■ **Exercise directions**
Copy the rows below word for word, without the pictures.

■ **Records**
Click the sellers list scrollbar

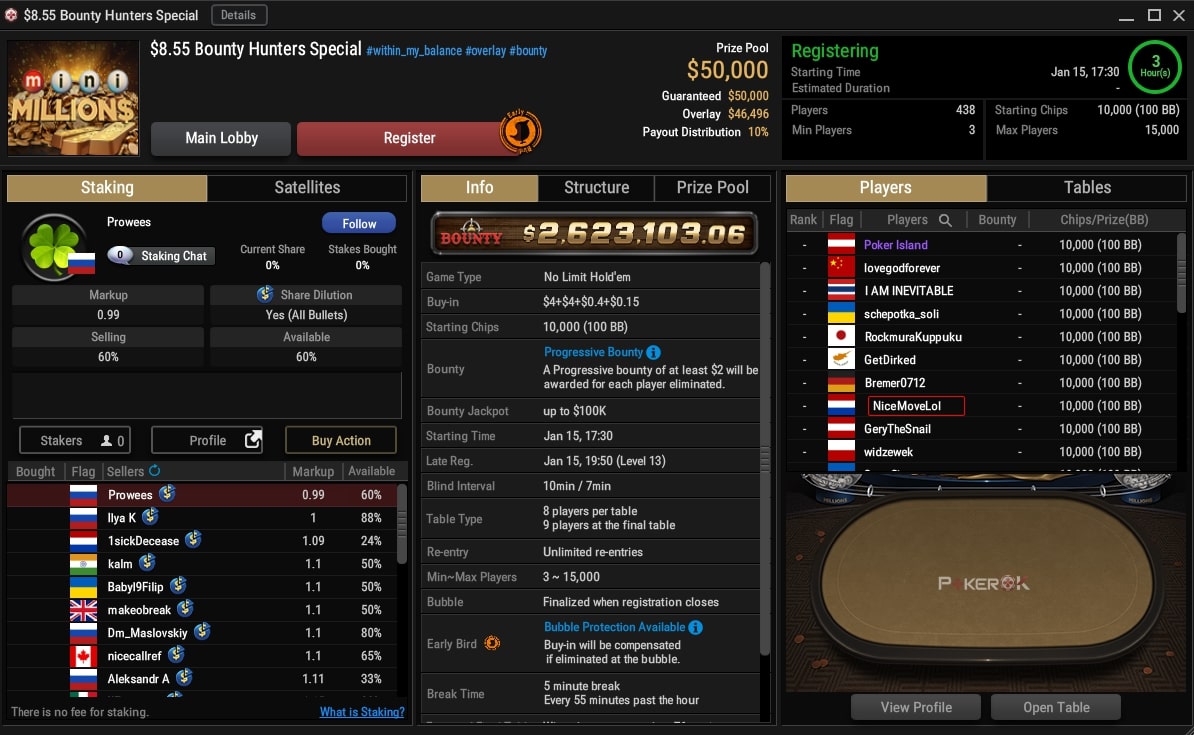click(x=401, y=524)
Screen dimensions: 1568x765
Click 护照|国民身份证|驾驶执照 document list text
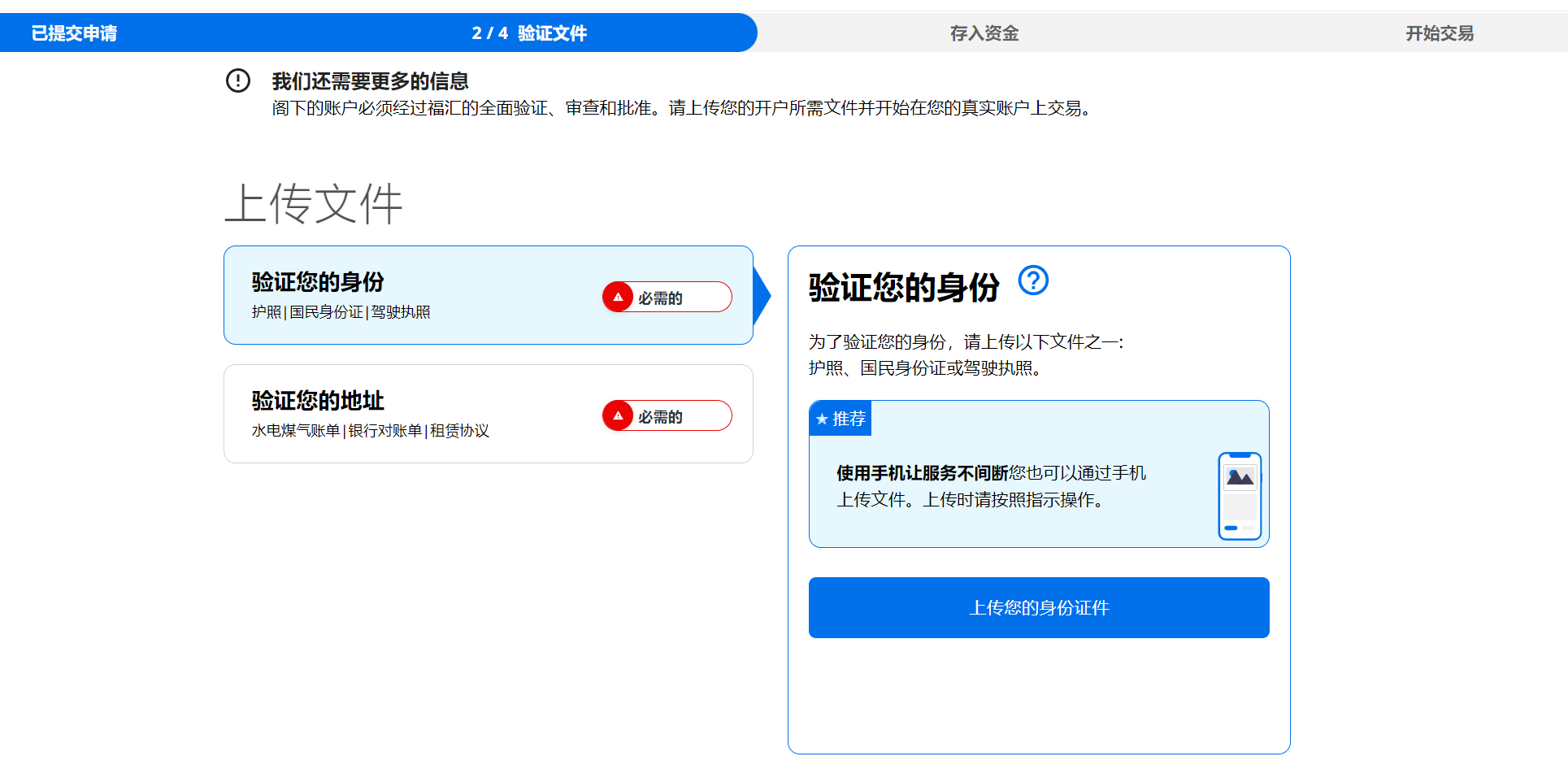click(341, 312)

■ **Reply**
Click the sellers list scrollbar

click(x=401, y=524)
Screen dimensions: 1568x765
Click 护照|国民身份证|驾驶执照 document list text
click(341, 312)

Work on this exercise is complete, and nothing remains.